BM: What’s a book with a really great sex scene?
DE: Chang-Rae Lee pulls off a bunch of them in My Year Abroad.
BM: Favorite book no one has heard of?
DE: Willa Cather’s Shadows on the Rock is criminally underrated. I think it’s her best novel, but I can’t find anyone who will read it. Something about “a French apothocary and his daughter living in near-total isolation in the fur-trapping regions of 17th century Canada” doesn’t get people stampeding to the bookstore. But the book really is a joy.
BM: Favorite book of the 21st century?
DE: Impossible to name one. But I think a lot about Emerson Whitney’s Heaven.
BM: Favorite book you were assigned in high school?
DE: My AP Lit teacher, David Hawkins, brought everything we read to crackling life—Catch-22 in particular.
BM: Book(s) you’re reading right now?
DE: I’m in the middle of two books by authors who came through 826 Valencia when they were high school students. One is Javier Zamora’s Solito, about his journey over the Sonoran desert as a kid. It comes out next year and is harrowing and brilliant. And a book in manuscript, Sanctuary City, by Tanea Lunsford Lynx. It’s a lyrical and unsettling fever-dream about growing up in the ever-shrinking Black community in San Francisco. Her prose is radically original and her story has never been told.

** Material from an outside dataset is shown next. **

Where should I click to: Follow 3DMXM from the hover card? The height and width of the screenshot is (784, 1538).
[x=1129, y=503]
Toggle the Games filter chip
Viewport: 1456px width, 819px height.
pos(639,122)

BM: Favorite children’s book?
DE: I love Mac Barnett’s books. They’re what I would have read as a kid, had he been born when I was a kid.
BM: Book you wish would be adapted for a film/tv show?
DE: Mary Shelley’s Frankenstein has been adapted a thousand times, but as far as I know, not one of those adaptations bears any resemblance to the book. In the actual text, the monster is a wildly eloquent being who delivers long and aggrieved monologues to his creator. I can’t figure out why he’s been permanently changed into a grunting imbecile. A talking monster is far more interesting, right? We learned that from the Nixon tapes, and Grendel.
Dave Eggers is the author of many books, among them The Circle, The Monk of Mokha, A Hologram for the King, What Is the What, and The Museum of Rain. He is the cofounder of 826 National, a network of youth writing centers, and Voice of Witness, an oral history book series that illuminates the stories of those impacted by human rights crises. He has been a finalist for the Pulitzer Prize, the National Book Award, and the National Book Critics Circle Award, and is the recipient of the Dayton Literary Peace Prize and the American Book Award. He has attended the JetPack Aviation academy in Moorpark, California, but is not yet certified to fly off-tether. Born in Boston and raised in Illinois, he has now lived in the San Francisco Bay Area for three decades. He and his family often consider leaving, but they do not leave.